___ Data shown ___

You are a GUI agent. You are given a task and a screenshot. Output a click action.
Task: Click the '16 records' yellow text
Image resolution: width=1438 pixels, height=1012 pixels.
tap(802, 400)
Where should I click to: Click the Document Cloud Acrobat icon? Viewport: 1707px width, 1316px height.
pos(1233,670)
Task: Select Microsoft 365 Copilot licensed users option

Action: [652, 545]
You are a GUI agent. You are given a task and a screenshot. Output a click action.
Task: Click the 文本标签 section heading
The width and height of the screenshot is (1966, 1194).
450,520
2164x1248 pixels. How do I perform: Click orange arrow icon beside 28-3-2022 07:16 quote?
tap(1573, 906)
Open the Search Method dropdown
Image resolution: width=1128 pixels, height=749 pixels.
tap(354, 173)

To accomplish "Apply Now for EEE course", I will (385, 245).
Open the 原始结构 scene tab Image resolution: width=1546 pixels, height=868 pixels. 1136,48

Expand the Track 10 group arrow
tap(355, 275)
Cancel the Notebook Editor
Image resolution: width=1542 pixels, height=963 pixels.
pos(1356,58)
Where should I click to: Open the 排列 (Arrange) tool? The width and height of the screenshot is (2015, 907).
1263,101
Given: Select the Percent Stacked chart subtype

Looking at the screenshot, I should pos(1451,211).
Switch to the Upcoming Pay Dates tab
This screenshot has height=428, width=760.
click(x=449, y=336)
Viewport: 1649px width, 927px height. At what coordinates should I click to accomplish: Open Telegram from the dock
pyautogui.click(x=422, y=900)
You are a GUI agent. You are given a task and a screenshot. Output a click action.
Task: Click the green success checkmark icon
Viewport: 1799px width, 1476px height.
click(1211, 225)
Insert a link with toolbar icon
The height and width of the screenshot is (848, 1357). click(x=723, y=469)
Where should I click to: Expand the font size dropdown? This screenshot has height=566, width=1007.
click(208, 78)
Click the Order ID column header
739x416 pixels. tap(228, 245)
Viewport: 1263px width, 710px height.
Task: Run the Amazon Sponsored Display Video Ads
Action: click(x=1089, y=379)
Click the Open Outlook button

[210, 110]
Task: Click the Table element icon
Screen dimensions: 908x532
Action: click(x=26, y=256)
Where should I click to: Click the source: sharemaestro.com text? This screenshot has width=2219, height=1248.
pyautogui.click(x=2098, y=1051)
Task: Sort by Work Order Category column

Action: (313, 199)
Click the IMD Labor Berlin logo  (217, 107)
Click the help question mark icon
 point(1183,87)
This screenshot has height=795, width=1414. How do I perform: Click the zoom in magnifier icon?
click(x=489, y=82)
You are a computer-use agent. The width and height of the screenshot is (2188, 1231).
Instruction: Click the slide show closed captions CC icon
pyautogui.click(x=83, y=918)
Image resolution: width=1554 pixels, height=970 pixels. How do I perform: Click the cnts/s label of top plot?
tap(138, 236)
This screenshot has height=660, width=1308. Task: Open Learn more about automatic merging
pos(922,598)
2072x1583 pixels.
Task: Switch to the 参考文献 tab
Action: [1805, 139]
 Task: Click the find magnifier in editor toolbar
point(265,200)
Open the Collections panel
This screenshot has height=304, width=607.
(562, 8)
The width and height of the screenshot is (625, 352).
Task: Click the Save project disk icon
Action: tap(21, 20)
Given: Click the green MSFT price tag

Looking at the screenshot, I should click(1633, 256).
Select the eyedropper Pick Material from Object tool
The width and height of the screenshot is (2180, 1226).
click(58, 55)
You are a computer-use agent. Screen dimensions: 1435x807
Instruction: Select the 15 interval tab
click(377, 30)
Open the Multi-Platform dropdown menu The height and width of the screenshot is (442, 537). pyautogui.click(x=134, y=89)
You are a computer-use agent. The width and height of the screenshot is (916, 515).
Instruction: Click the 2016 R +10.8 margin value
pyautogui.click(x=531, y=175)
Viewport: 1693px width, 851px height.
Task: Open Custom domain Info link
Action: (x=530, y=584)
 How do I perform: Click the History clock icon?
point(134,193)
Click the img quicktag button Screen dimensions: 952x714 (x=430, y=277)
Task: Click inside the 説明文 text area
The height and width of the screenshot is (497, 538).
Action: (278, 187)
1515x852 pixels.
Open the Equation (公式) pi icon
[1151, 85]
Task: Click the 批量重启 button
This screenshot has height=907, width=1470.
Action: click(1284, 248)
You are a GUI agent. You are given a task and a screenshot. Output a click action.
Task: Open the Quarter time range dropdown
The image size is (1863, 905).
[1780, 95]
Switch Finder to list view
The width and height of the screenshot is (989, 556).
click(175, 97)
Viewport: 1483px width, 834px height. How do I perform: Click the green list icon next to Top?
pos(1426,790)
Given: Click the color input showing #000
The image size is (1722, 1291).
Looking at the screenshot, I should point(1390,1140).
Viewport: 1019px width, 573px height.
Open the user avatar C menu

___

__About this exercise__.
Find the line with "The image size is (1722, 1291)." in the data above. Restate it and all later lines word for word, ending with the last line.

__Output for this exercise__.
The image size is (1722, 1291).
Looking at the screenshot, I should point(1390,1140).
Viewport: 1019px width, 573px height.
Open the user avatar C menu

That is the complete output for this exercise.